Boom Boom was born and raised in Youngstown, Ohio, a rust belt former steel town with a big Mob presence. His dad had been a fighter and was the number one challenger in the world, up for the title fight, before World War II called and ended his career with a drastic injury. Ray grew up idolizing his father and it seems like he always wanted to be a fighter. He decided early on that he would one day win the world championship that eluded his father, and he would do it for his father. And he fought with fury. He had real presence about him, a magnetism, charisma, and since I lived in the Pittsburgh area with Youngstown so close by, he felt like a homeboy to me. Oh yes, I rooted for him.
He trained hard and he fought hard. Forgive me if I don’t get my facts straight, but I read this in e-book format and can’t go back to look up the figures, but by age 20 or so, Boom Boom was something like 23-0 or 23-1, most with knockouts. (He was a lightweight.) When he finally won the world championship, you feel like cheering alongside Ray. He fought a few more fights, but as is the case, you have to fight the top challengers to hang onto your belt, and in 1982, an unknown South Korean named Duk Koo Kim was the top challenger. Watching video of him, Ray and his team felt like he mirrored Ray in never stepping back, in always pursuing with dogged tenacity, in taking punches, and dealing out punishment. Ray, always confident, was a little worried, but he trained hard and when it came time for the fight — which I think was held outdoors in Reno — he was ready. But the fight was difficult — for both fighters. They pummeled each other. They held nothing back. They both bled and bruised and inflicted pain. It was a 15 round fight and it was pretty even until the 14th, when Ray caught Kim and knocked him out with a series of blows. Ray’s family and team rushed the ring, and he celebrated, but he missed seeing Kim taken out on a stretcher to a local hospital, where tests showed he had severe bleeding in his brain. He wasn’t going to live. Within about three days, Kim was dead and a lot of people now viewed Mancini as a murderer. It was devastating! He couldn’t believe it. And he thought, as did others, it could have been him. This death in the ring was the beginning of the end for Boom Boom. He’d fight about eight more times, losing four, getting abused twice by one person who won the belt off him (Bramble). His heart wasn’t in it anymore, so he retired. At age 23 or 24. Amazing.
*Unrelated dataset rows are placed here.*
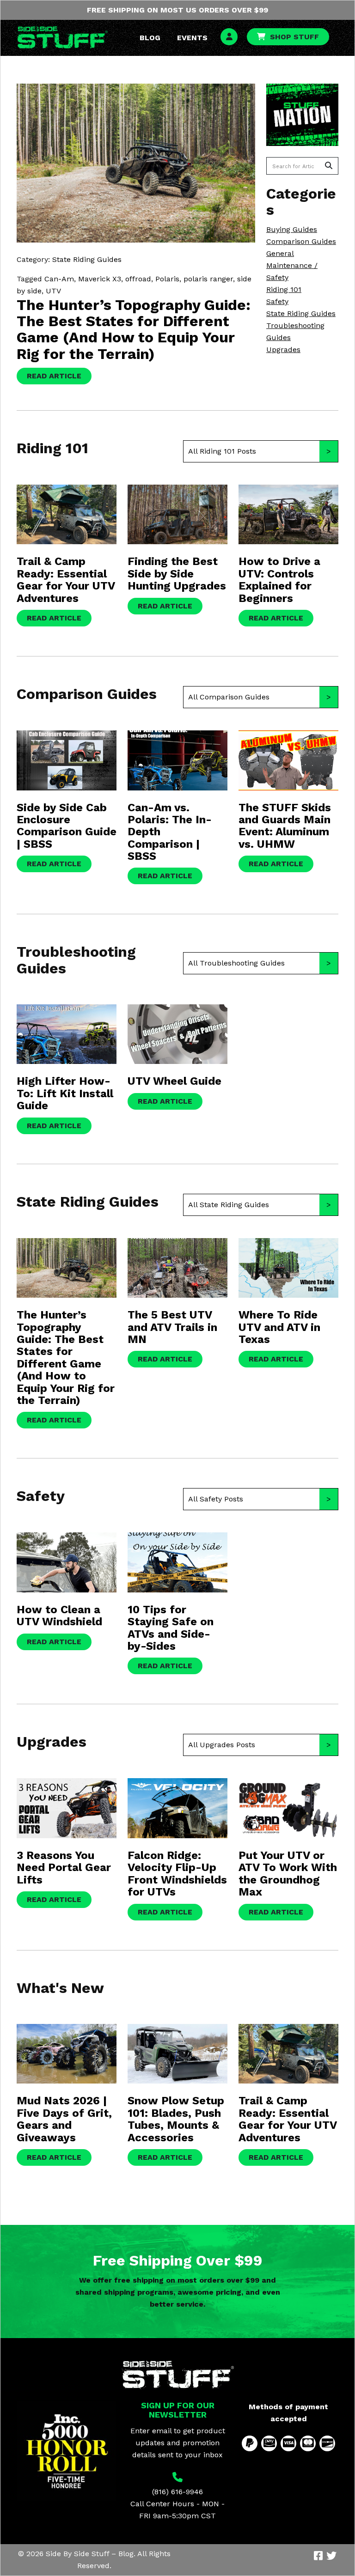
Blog (150, 37)
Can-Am (59, 278)
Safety (277, 301)
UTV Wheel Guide (174, 1081)
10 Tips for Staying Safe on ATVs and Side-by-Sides (171, 1628)
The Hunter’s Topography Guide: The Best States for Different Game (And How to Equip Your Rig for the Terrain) (134, 329)
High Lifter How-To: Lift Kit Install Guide (65, 1093)
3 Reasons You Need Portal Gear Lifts (64, 1867)
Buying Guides (291, 229)
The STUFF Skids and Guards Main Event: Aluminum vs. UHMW (285, 826)
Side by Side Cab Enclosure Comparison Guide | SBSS (66, 826)
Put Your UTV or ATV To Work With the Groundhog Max (288, 1873)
However, the book is a lot more than just this. It shows Ray meeting his virginal Cuban American wife in Miami, courting her, marrying her and having three children together. It shows them moving to Santa Monica, where Ray ate and drank with famous people like David Mamet and Ed O’Neil virtually every night. Ray even tried to go into acting, getting some bit parts. Sylvester Stallone did a movie of the week of Ray, starring Ray. The book also has a chapter on Kim, and his upbringing, from a hard childhood to his eventual boxing stardom. It shows the pregnant fiance he left behind, his mother, his family. Ray was further devastated when Kim’s mother committed suicide three months after his death. Everywhere he went, people asked him about it, and he just wanted to leave it in the past, haunted the whole time by it. Eventually, Ray screwed up and went for another girl, an actress, was caught by his wife, who divorced him, but who remained a good parent with him for their children. In this book, we see Ray’s father, Boom, getting dementia, his brother Lenny getting shot to death. There’s a lot of tragedy in this book, as well as honor and excitement. It’s a well researched book and surprisingly meaty for being so short. Kriegel could have butchered Mancini — an easy target for some — but he treated him and everyone in the book with the respect they deserved, and I thought that was classy. I especially enjoyed the section when Kim’s fiance and son came to California to visit Ray and help heal him of his demons. Even if you’re not a boxing fan, this book has enough human interest in it to make it appealing to just about anyone. Recommended.